**Selection**
========================================

In line with its constitutional mandate under domestic law, the Bureau of Democracy, Human Rights, and Labour in the US Department of State released its annual publication— the 2023 Country Reports on Human Rights Practices.

For all countries receiving US assistance and all United Nations member States, the reports examine, track and document the state of human rights. This includes 200 countries and territories around the world. India as well as other US allies— Canada, the UK, Australia and New Zealand are also part of this list.

For all countries receiving US assistance and all United Nations member States, the reports examine, track and document the state of human rights.

While none of the other allies publicly dismissed the report, two countries— India and Pakistan— were notable for their public outrage. Pakistan described the contents as “unfair”, based on “inaccurate information”, and “completely divorced from ground reality”.

India echoed these sentiments, although not concurrently.

However, neither country substantially addressed any of the issues raised in the report nor acknowledged any progress or commitment to human rights that would assuage the concerns identified in the report.

This, despite the fact that the data comes from credible sources within these countries, including government agencies. India and Pakistan, instead, led on with denial and refused to engage in any constructive dialogue.

Key findings of the human rights report for India

On the India report, the Ministry of External Affairs (MEA) spokesperson, Randhir Jaiswal called it “deeply biased” and one that reflected a “poor understanding of India”. He further urged the public to attach no value to it since the BJP government was already doing the same.

========================================

**Written task 1**
From the passage on the 2023 human rights reports, set down the text from "On the India" up to and including "doing the same.".
**Written task 2**
List every phrase that the passage on the 2023 human rights reports quotes Pakistan as using to describe the report's findings.

**Material provided**
========================================

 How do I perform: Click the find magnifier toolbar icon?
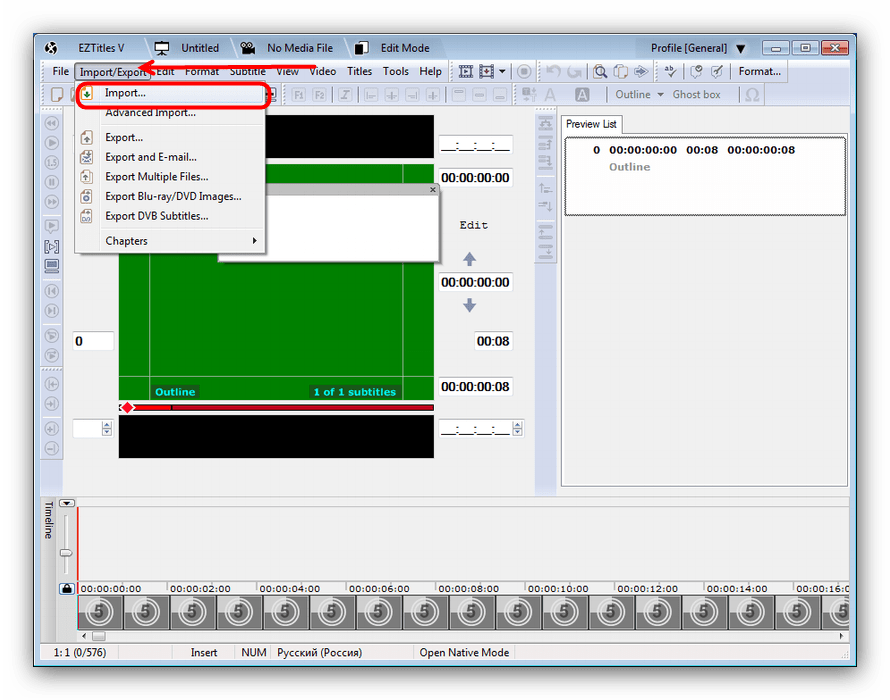point(600,71)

========================================

**Exercise response 1**
On the India report, the Ministry of External Affairs (MEA) spokesperson, Randhir Jaiswal called it “deeply biased” and one that reflected a “poor understanding of India”. He further urged the public to attach no value to it since the BJP government was already doing the same.

**Exercise response 2**
“unfair”
“inaccurate information”
“completely divorced from ground reality”